Rede des Historikers und Menschenrechtlers
Einführung: Joachim Sartorius

Arseni Roginski

Arseni Roginski © Bernardo Pérez

Arseni Roginski, 1946 geboren, arbeitete als Bibliograf, Lehrer und Historiker. 1981 wurde er zu einer vierjährigen Gefängnisstrafe verurteilt, weil er im Ausland Dokumente über die Geschichte des Gulag veröffentlicht hatte. Roginski gehört zu den Mitgründern der Menschenrechtsorganisation Memorial, seit 1996 ist er ihr Vorsitzender. Memorial gehören rund 80 unabhängige Organisationen auf dem Territorium der ehemaligen UdSSR sowie in Polen und in Deutschland an. Memorial engagiert sich für die Vorstellung von der Geschichte als unzertrennbare Einheit von Vergangenheit, Gegenwart und Zukunft, will das Andenken an die Opfer des Totalitarismus bewahren und tritt für deren Rehabilitierung ein.

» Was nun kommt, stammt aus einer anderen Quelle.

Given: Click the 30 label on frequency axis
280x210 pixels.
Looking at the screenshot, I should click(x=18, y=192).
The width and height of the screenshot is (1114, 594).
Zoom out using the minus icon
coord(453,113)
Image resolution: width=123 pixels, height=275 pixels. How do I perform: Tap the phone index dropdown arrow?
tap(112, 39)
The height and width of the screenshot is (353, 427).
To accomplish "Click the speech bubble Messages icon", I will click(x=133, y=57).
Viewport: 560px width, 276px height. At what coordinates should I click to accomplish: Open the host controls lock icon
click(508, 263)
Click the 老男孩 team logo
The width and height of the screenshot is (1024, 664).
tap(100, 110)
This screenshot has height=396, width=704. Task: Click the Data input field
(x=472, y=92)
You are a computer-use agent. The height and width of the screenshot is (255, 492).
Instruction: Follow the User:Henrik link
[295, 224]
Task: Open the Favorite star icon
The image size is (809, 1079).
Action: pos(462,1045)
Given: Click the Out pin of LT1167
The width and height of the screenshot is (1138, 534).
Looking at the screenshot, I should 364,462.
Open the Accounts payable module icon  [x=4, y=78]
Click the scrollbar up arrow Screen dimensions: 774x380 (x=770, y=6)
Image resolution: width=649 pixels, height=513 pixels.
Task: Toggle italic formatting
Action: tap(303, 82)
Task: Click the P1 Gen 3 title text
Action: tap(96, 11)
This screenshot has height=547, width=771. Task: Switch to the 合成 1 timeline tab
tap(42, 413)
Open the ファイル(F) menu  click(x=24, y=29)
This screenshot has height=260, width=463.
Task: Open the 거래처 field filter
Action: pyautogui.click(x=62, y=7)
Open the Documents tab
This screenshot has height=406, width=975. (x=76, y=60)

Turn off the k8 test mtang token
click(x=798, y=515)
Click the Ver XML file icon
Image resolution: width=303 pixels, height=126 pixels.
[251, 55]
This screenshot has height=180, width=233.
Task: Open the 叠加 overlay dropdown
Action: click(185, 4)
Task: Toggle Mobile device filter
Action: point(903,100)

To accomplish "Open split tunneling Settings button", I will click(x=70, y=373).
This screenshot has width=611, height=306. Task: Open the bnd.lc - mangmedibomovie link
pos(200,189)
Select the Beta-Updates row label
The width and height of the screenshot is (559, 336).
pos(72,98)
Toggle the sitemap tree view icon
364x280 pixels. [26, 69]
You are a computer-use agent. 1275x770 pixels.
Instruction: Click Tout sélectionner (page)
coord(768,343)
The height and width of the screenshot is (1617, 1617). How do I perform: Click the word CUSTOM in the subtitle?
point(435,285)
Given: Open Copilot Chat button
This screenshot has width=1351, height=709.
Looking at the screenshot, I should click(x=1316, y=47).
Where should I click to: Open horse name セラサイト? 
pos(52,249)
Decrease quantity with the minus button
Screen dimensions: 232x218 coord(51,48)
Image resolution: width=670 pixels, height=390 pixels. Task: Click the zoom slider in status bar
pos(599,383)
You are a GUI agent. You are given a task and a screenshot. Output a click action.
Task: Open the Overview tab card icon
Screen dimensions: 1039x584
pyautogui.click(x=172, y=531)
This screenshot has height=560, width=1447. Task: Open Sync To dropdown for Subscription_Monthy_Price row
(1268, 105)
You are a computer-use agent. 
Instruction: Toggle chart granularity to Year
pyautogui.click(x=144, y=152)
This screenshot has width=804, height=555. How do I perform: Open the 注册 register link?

»Die Erinnerung an den Stalinismus ist im heutigen Russland ein ebenso aktuelles wie heikles Thema«, weiß Arseni Roginski. In Russland zählt Stalin zu den drei »herausragenden Persönlichkeiten aller Zeiten«, neuere Schulbücher rechtfertigen seine Politik. Offenbar haben unzählige Dokumente und Bücher zum Staatsterror des Stalinismus nur wenig Einfluss auf das kollektive Gedächtnis. Roginski ist davon überzeugt, dass sich die kollektive Identität in ihrem Verhältnis zur Vergangenheit formt und diagnostiziert besorgt: »Wenn wir von einem historischen Gedächtnis in Russland sprechen können, dann von einem zersplitterten, fragmentierten, aussterbenden und an den Rand des kollektiven Bewusstseins gedrängten«.

Arseni Roginski nahm 2002 für Memorial den Lew-Kopelew-Preis für Frieden und Menschenrechte entgegen, 2010 wurde Roginski mit dem Verdienstkreuz 1. Klasse der Bundesrepublik Deutschland ausgezeichnet.